═════ TEXT SECTION ═════
# Motorola Cabinet.



## Almost Retired (Sep 14, 2021)

pretty sure that is home made
look at the edges of the feet, they are square, no routing or rounding
the banding around the top is obviously ripped 1x4 and not rounded either
no rounding anywhere


----------



## joe-nwt (Mar 28, 2019)

The plaque looks original, the rest not so much.


----------



## drsparky (Nov 13, 2008)

It's cool.


----------



## acro (May 3, 2011)

drsparky said:


> It's cool.



I agree. I acquired it from my uncle's estate. My mom's brother.

He served in Korea. Possibly a radio man? But we never discussed that. He kept ammo in it. 

He always told me he was sort of a mob hit man. 😲 My 1st exposure to anyone with a collection of high powered rifles. He always told me a certain one was the one Oswald used to shoot Kenedy 😲

Hope not, I have that weapon now.😁

Also among his collection was a S&W 44 mag. Of Dirty Harry fame. And a leather bound lock pic set.
So, maybe it was true...

I miss him.


----------



## Signal1 (Feb 10, 2016)

When I was a kid my mom had a "Motorola Stereophonic Masterpiece" in our dining room.

It was a console type record player that looked like a piece of furniture, built in speakers, the top opened, and the turntable was in there, and AM radio.
═════
#### [REQUIRED TASK A]
In the Motorola cabinet thread, where did the uncle serve?
#### [REQUIRED TASK B]
From the Motorola cabinet thread, copy the passage that begins at "He served in" and stops after "it was true...", substituting "tools" for "ammo".
═════ DATASET RECORDS ═════
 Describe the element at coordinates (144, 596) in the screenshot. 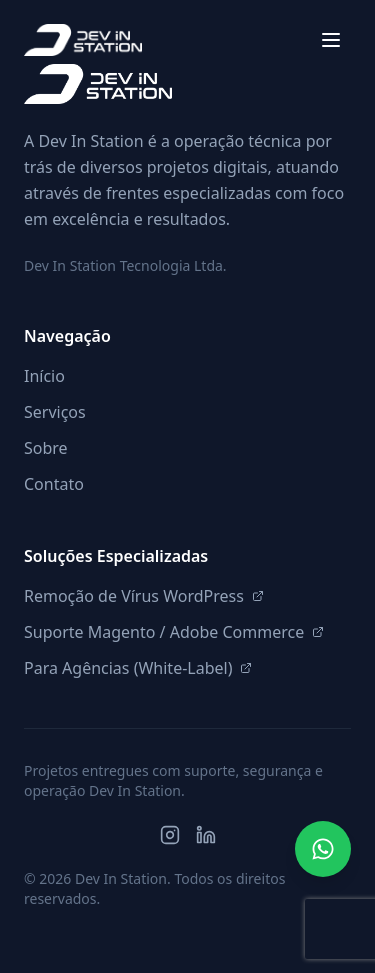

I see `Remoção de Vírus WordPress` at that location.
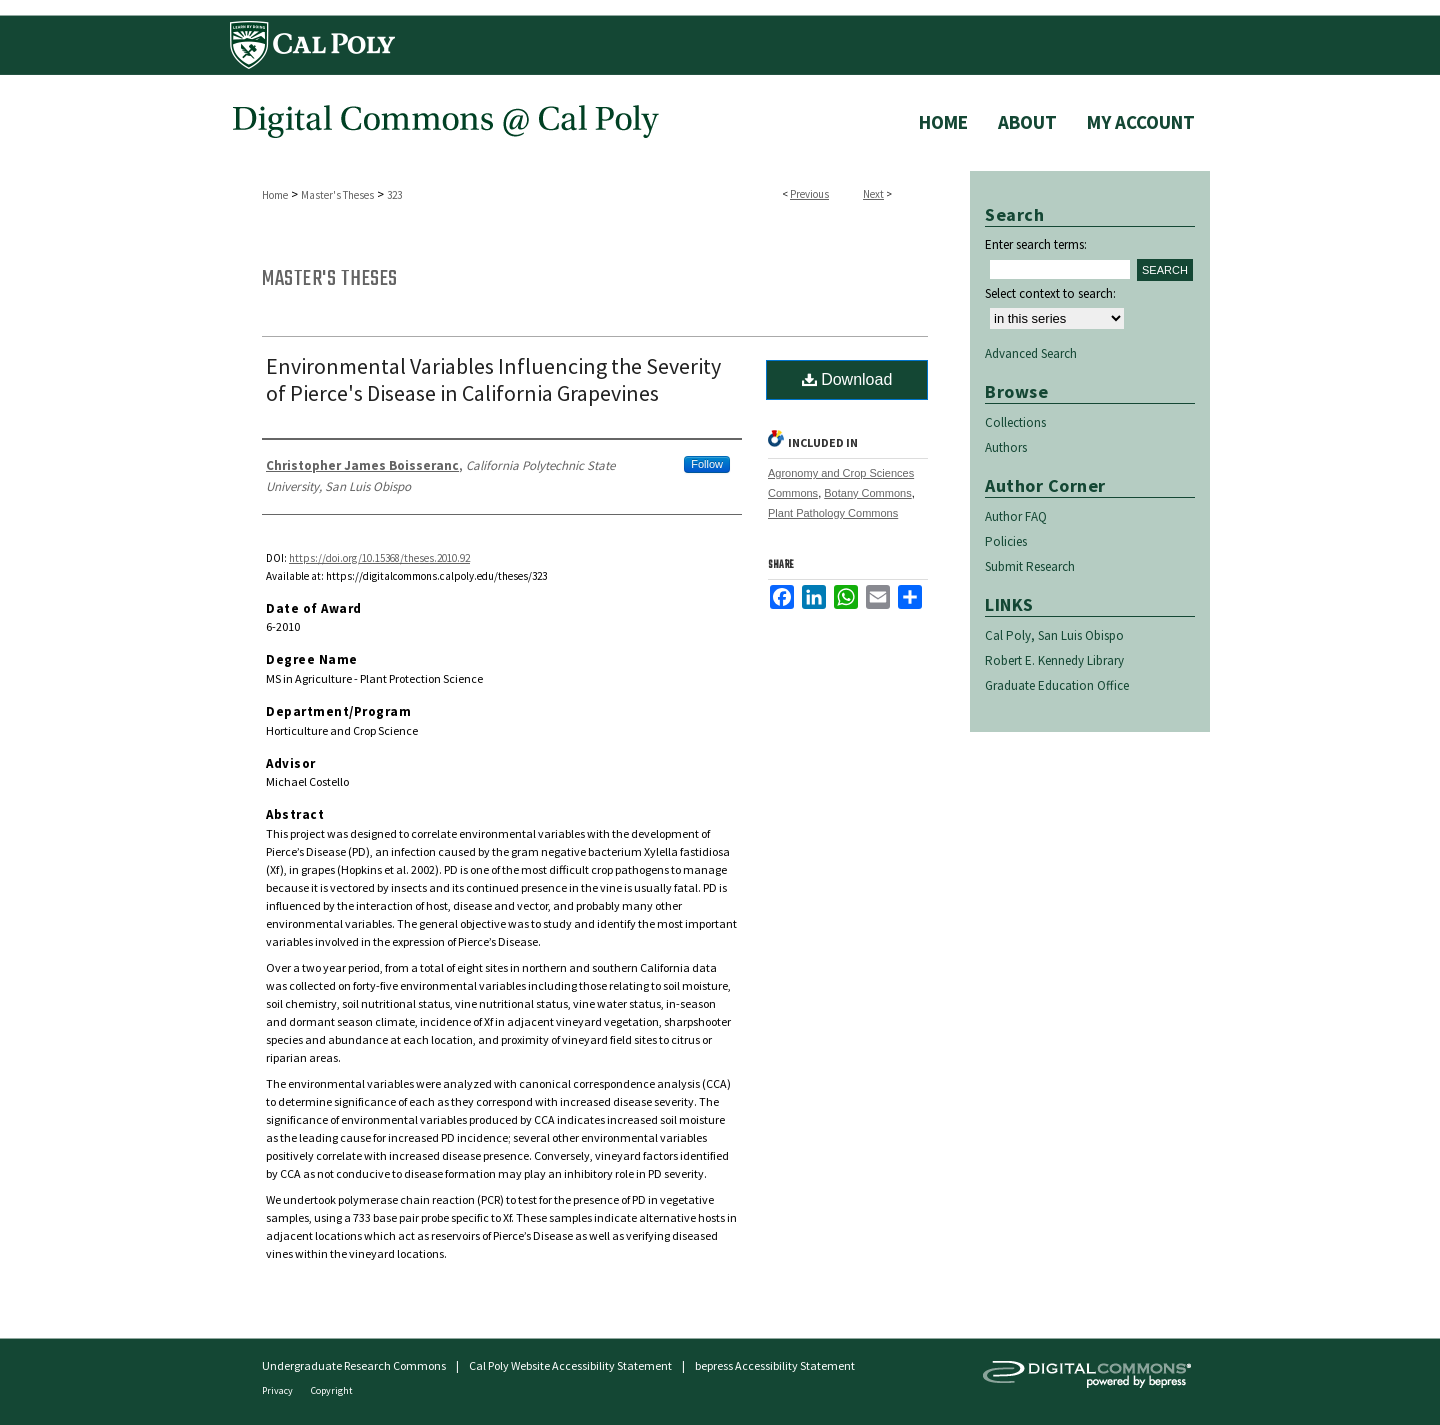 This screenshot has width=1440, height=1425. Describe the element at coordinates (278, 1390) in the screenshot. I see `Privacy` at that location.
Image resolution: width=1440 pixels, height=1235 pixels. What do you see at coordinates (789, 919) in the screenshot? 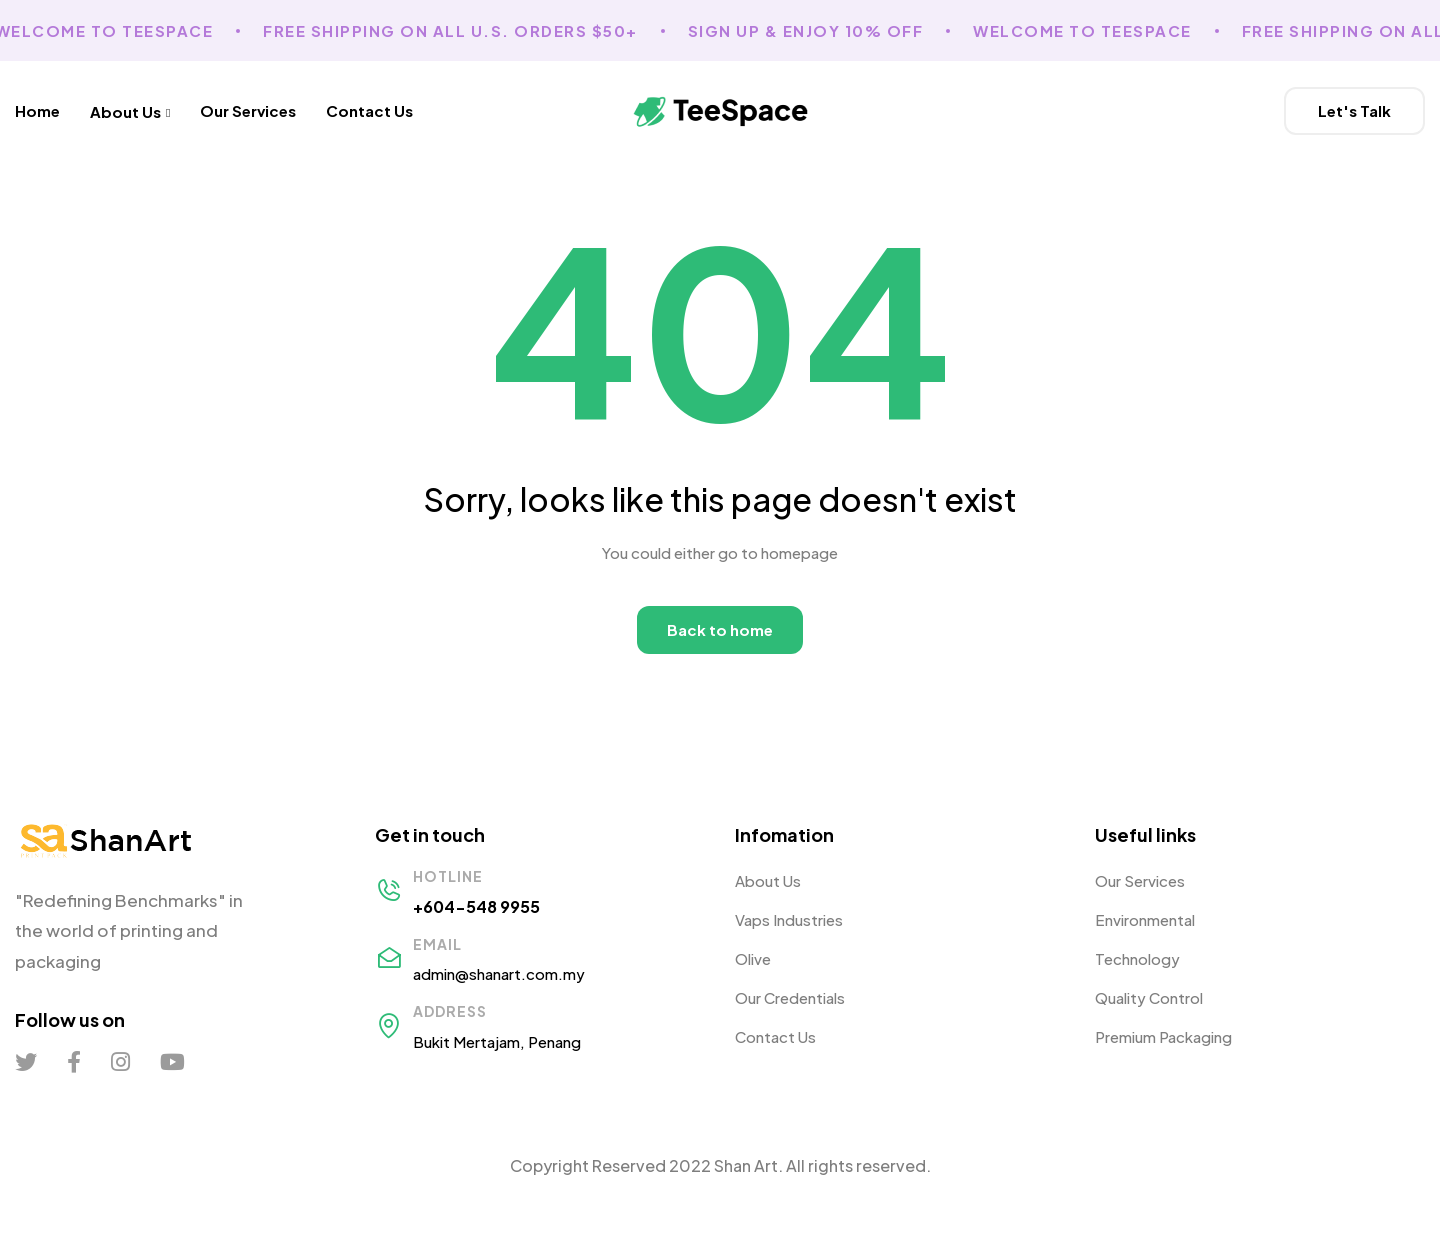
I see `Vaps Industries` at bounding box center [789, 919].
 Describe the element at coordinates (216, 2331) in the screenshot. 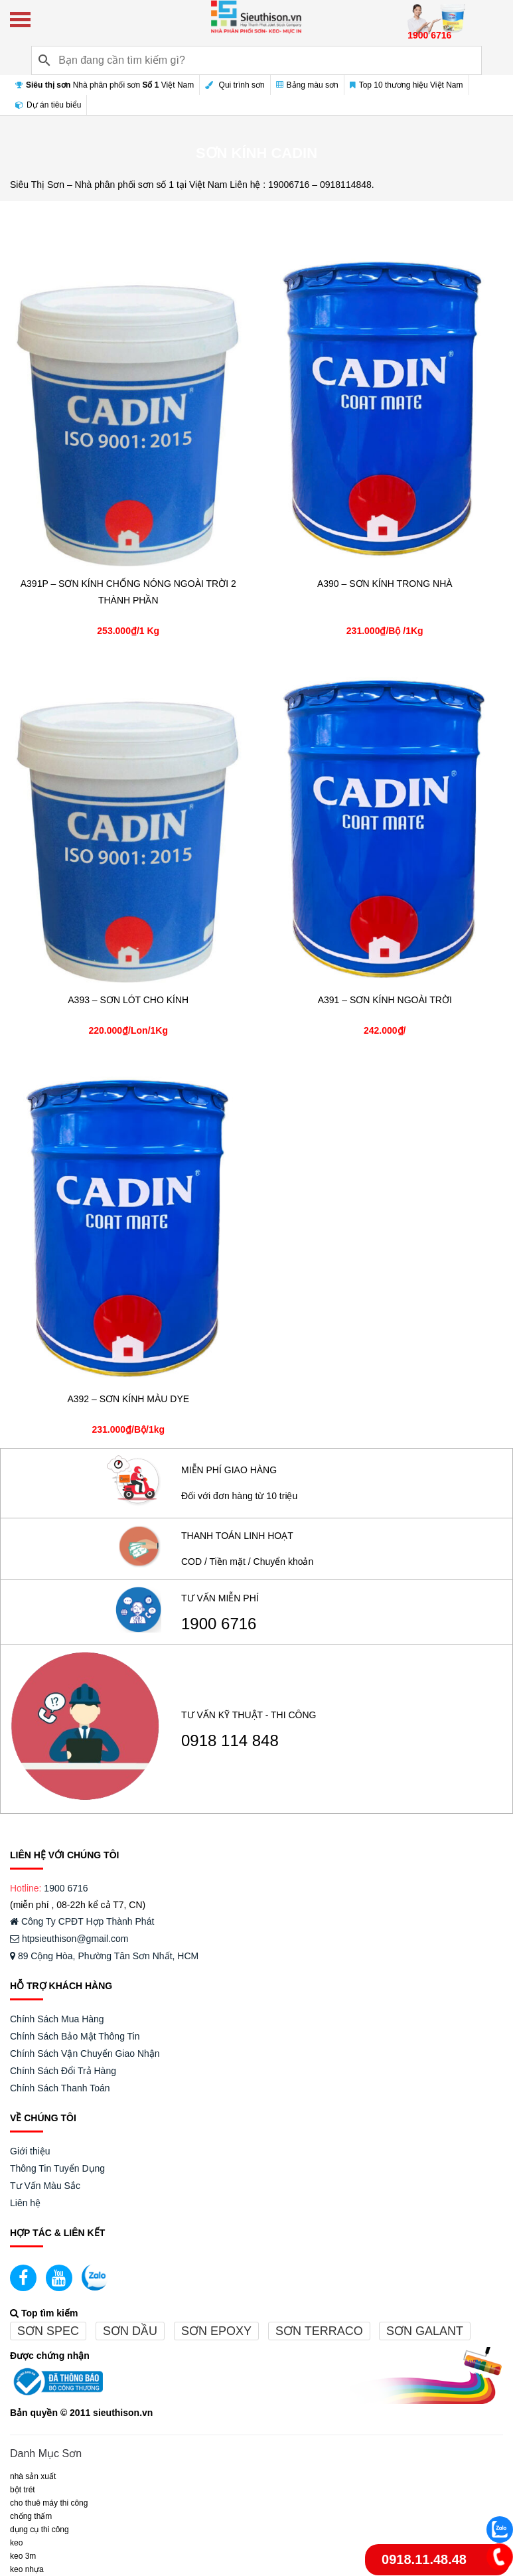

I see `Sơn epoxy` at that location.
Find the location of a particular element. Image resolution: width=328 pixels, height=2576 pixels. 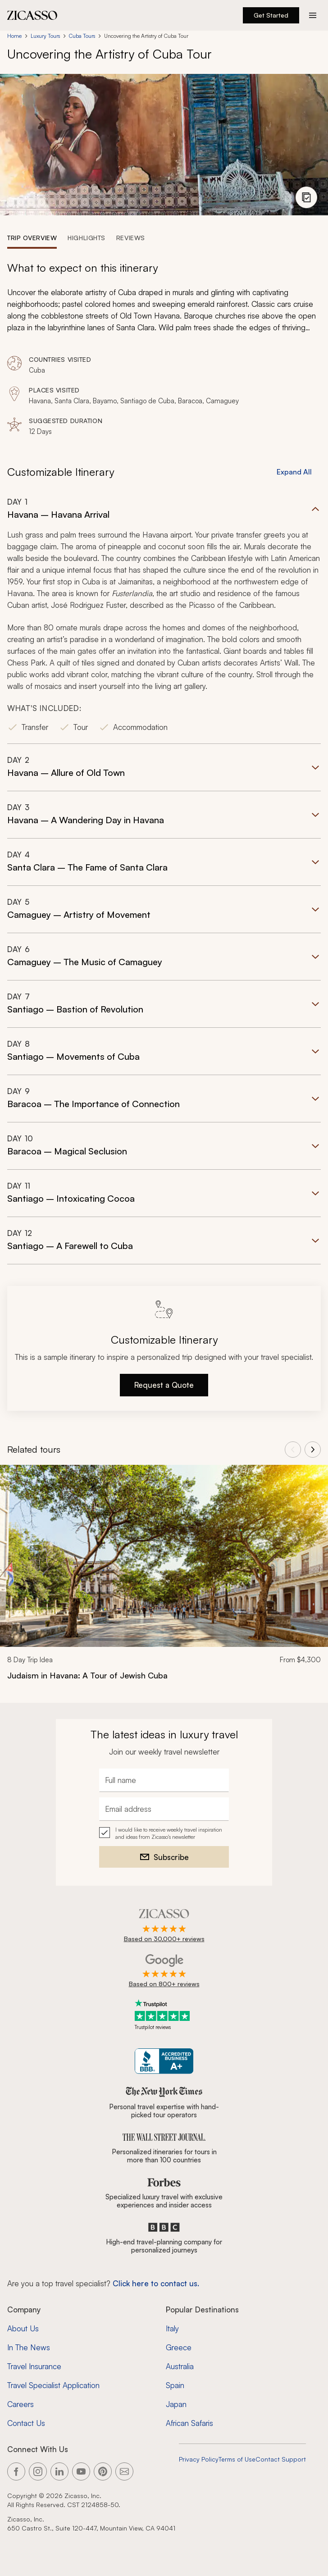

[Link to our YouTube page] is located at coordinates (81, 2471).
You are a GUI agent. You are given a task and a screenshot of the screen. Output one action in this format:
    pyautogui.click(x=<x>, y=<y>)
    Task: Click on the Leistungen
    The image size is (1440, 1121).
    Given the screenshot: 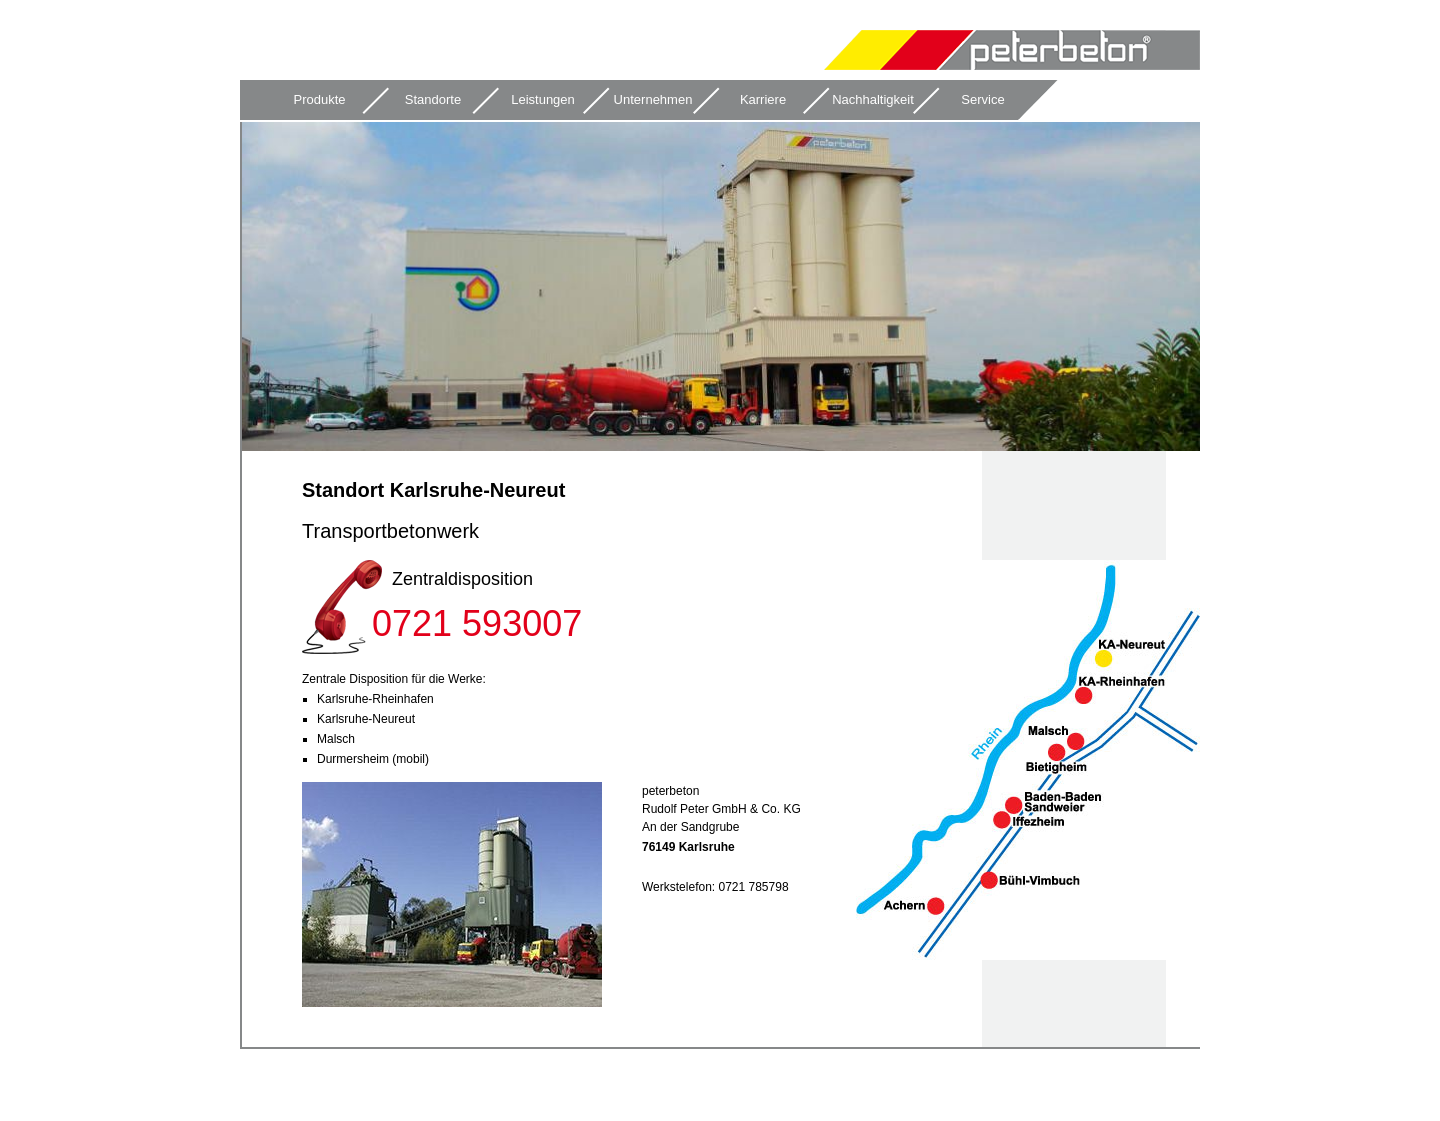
═════
#### [FULL ANSWER A]
Korea.

#### [FULL ANSWER B]
He served in Korea. Possibly a radio man? But we never discussed that. He kept tools in it. 

He always told me he was sort of a mob hit man. 😲 My 1st exposure to anyone with a collection of high powered rifles. He always told me a certain one was the one Oswald used to shoot Kenedy 😲

Hope not, I have that weapon now.😁

Also among his collection was a S&W 44 mag. Of Dirty Harry fame. And a leather bound lock pic set.
So, maybe it was true...